I seem to be interested in observing targets of different extremes currently.

3 of tonights subjects, for example:

- The supernova SN 2023ixf in Messier 101. While the progenitor star was an ancient red dwarf within the 21 light year distant classic spiral galaxy, the immense outpouring of energy (outshining it's host galaxy) that signals it's demise was discovered less than a month ago. Tonight my estimate of brightness for this one is magnitude 11.6 - a little dimmer than my last observation a few days back. Of Messier 101 however, I could see barely the faintest hint.

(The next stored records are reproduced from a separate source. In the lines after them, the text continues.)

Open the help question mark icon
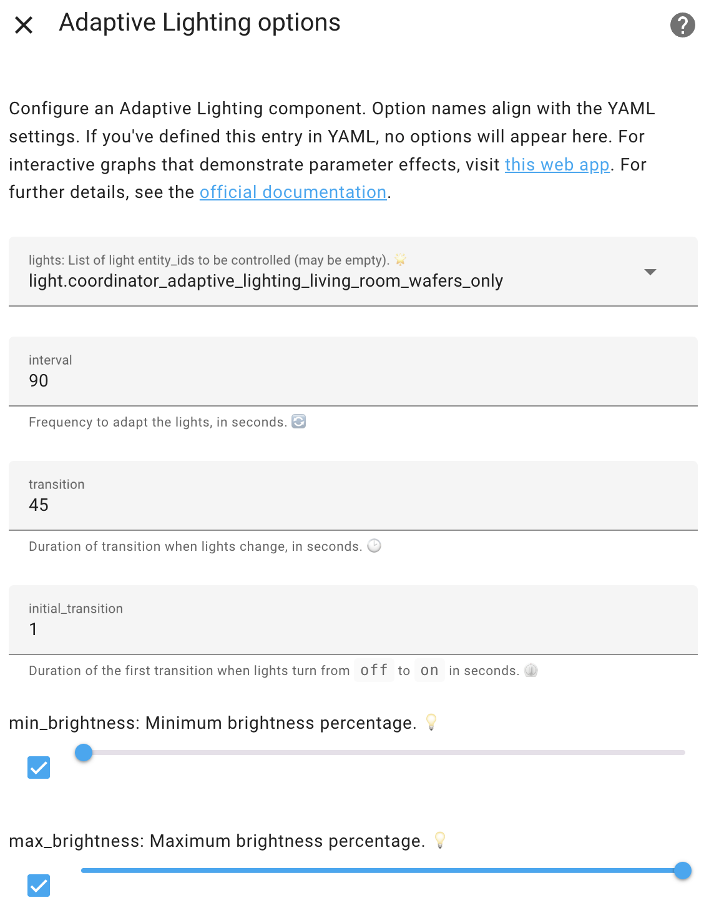The height and width of the screenshot is (923, 724). point(682,25)
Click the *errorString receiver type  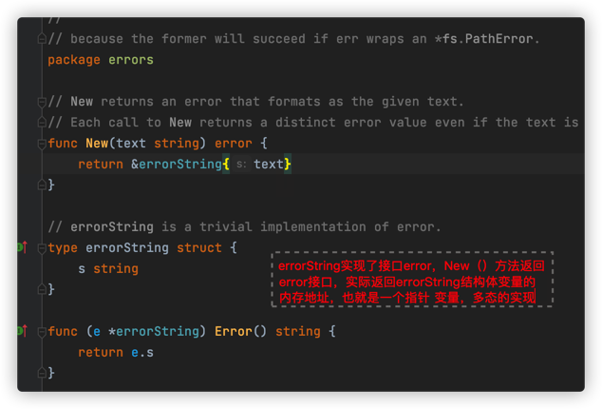point(154,331)
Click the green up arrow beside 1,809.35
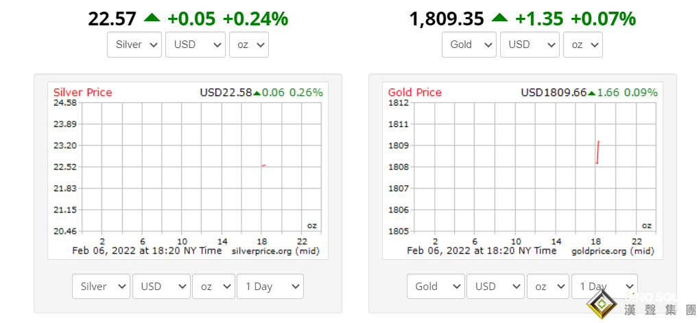The image size is (699, 323). 501,18
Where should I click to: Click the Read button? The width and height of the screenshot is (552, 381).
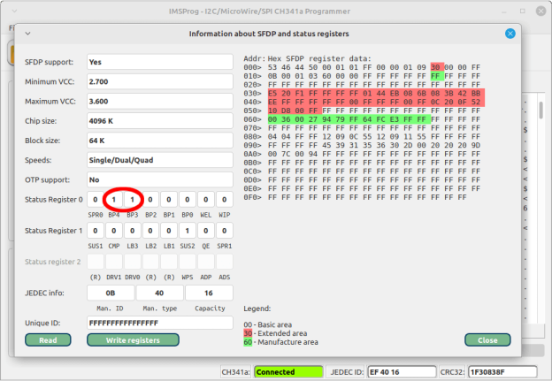pos(48,339)
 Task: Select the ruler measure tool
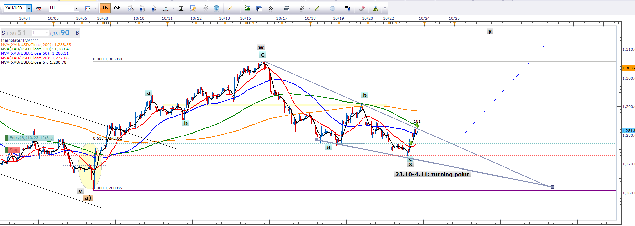(x=230, y=8)
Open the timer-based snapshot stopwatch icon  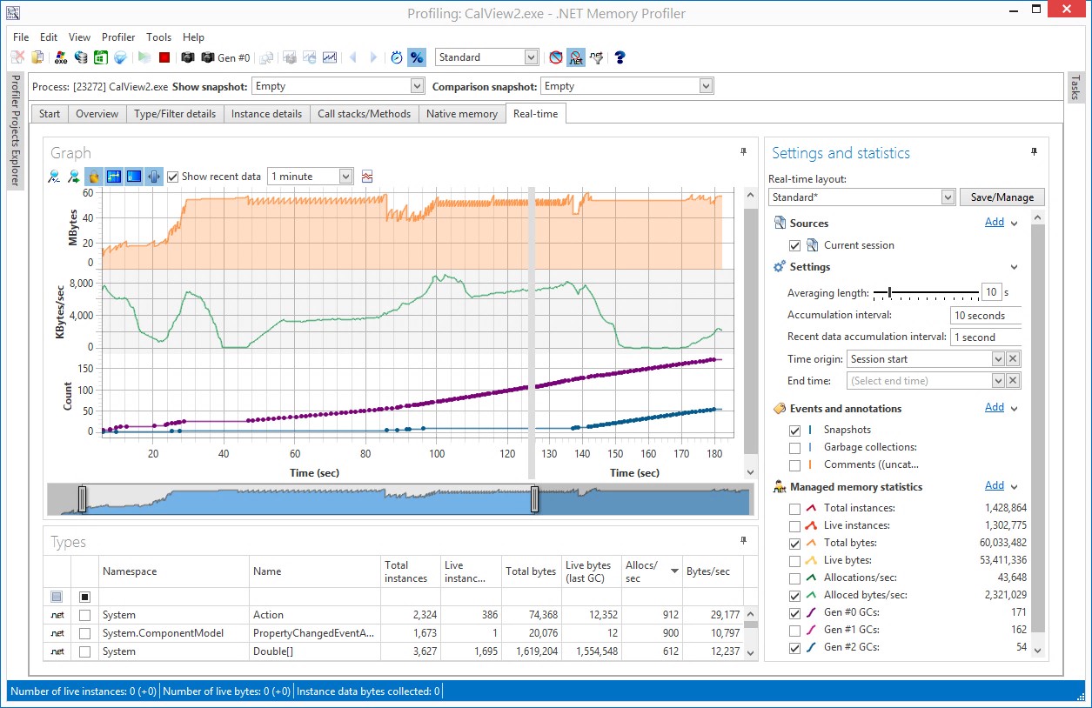tap(397, 57)
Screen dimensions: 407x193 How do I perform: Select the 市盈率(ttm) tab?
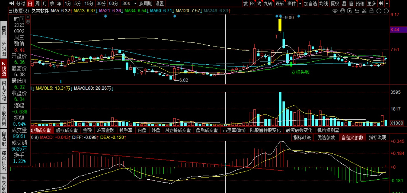[x=234, y=130]
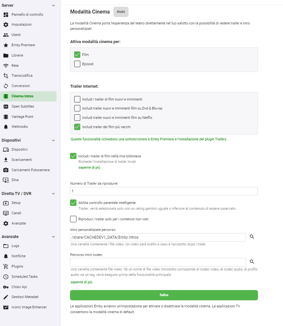283x326 pixels.
Task: Click search icon beside Intro personalizzate path
Action: pos(252,237)
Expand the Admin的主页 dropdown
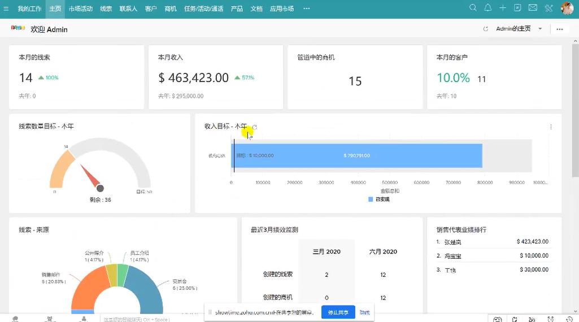The height and width of the screenshot is (322, 579). [540, 29]
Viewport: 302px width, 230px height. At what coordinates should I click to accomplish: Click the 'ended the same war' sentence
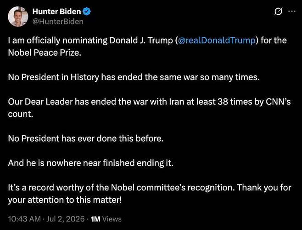coord(134,77)
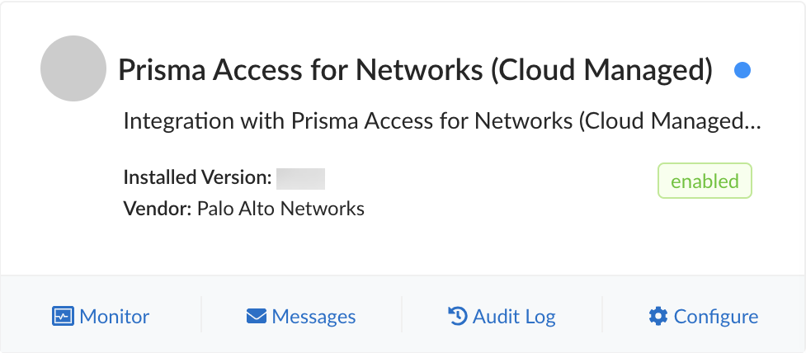The height and width of the screenshot is (353, 806).
Task: Open the Monitor link
Action: [x=114, y=316]
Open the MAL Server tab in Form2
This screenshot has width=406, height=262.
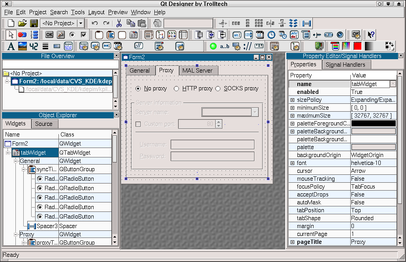[x=197, y=71]
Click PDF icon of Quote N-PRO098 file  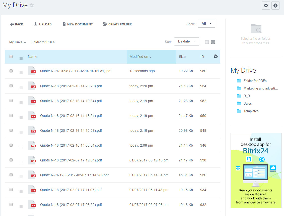pos(32,71)

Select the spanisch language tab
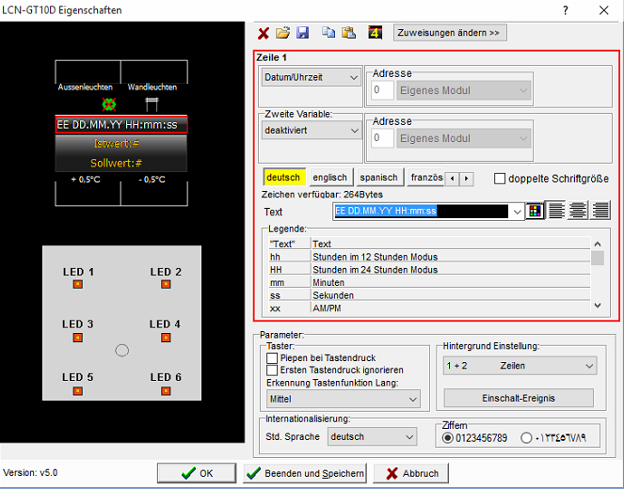[x=379, y=178]
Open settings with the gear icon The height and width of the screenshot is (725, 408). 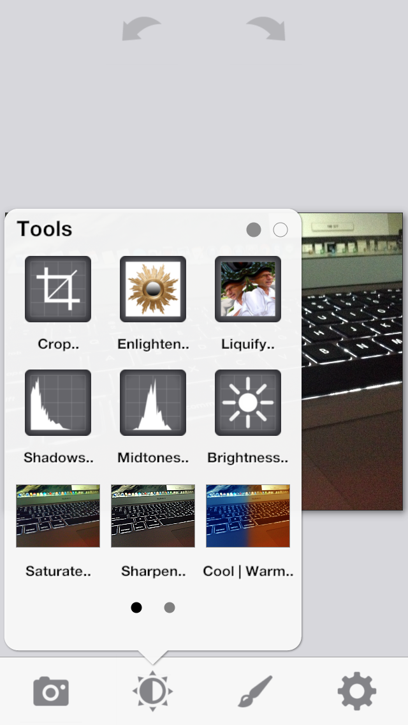(x=357, y=691)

- The distant globular cluster NGC 6229 in Hercules. I reported on this one a few days ago as well. Then I was comparing it with the much closer Messier 4. The interest tonight was not so much the near-100,000 light years distance that this cluster lies at but rather it's immense age. NGC 6339 has been estimated at 12-13 billion years old so nearly as old as the Universe itself. Compare that with my next target ......

- The famous "blinking" planetary nebula NGC 6826 in Cygnus is around 2000-2200 light years from us but also a very young object compared with many that we observe. Current estimates are that this planetary nebula could be as young as 1000 years old - a tiny baby in cosmic terms. Quite easy to spot at around 50x as a fuzzy star even under the less-than-dark skies but the best view was at around 200x. The magnitude 10 central star shines out from a small cloud of surrounding nebulosity. A UHC filter did not do much for it but an O-III makes it stand out more, albeit at the expense of the central star which becomes very hard to see with this aperture of scope. I think I prefer the unfiltered view with slightly dimmer nebulosity and a nice clear central star. No sign of the "blinking" effect this evening though. 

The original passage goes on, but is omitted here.